The string "screenshot" may appear in lines of the listing. Report each line where it does.

| ENTRIES SHOWN |
"""

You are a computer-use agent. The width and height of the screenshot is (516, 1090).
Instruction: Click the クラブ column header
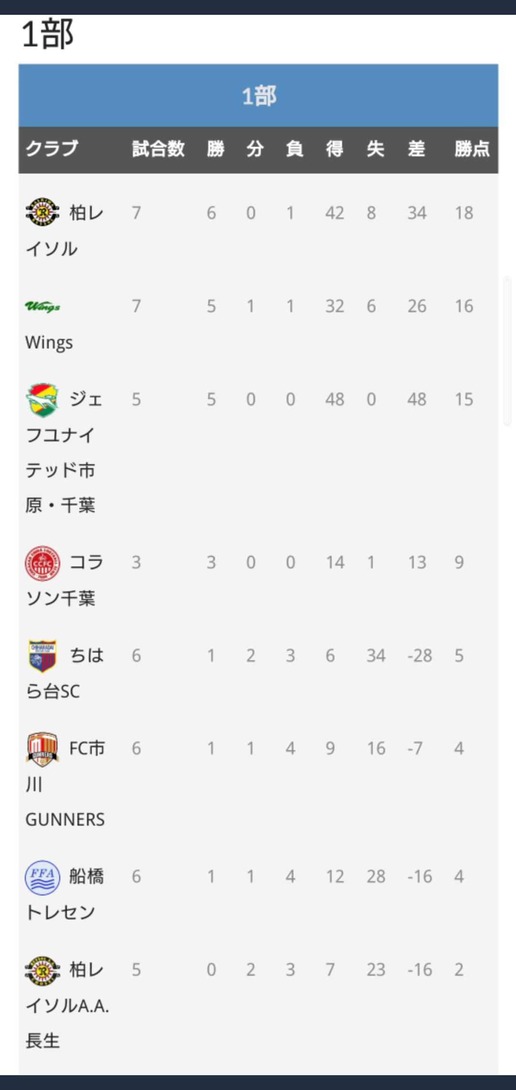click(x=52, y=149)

"""
"""

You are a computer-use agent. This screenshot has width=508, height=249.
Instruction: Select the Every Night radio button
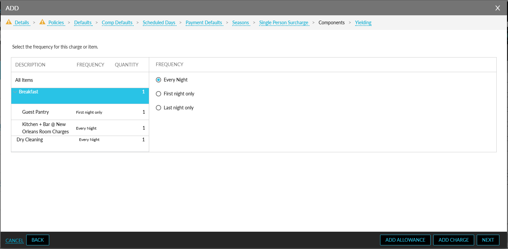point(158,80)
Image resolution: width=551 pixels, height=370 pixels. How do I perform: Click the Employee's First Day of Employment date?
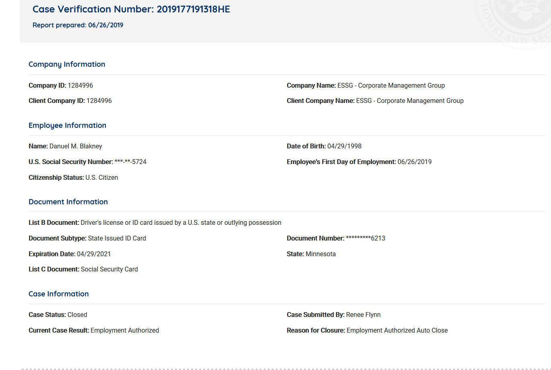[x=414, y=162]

"""

| TASK OUTPUT |
You are a computer-use agent. The width and height of the screenshot is (516, 1090).
You are a computer-use agent. This screenshot has width=508, height=249.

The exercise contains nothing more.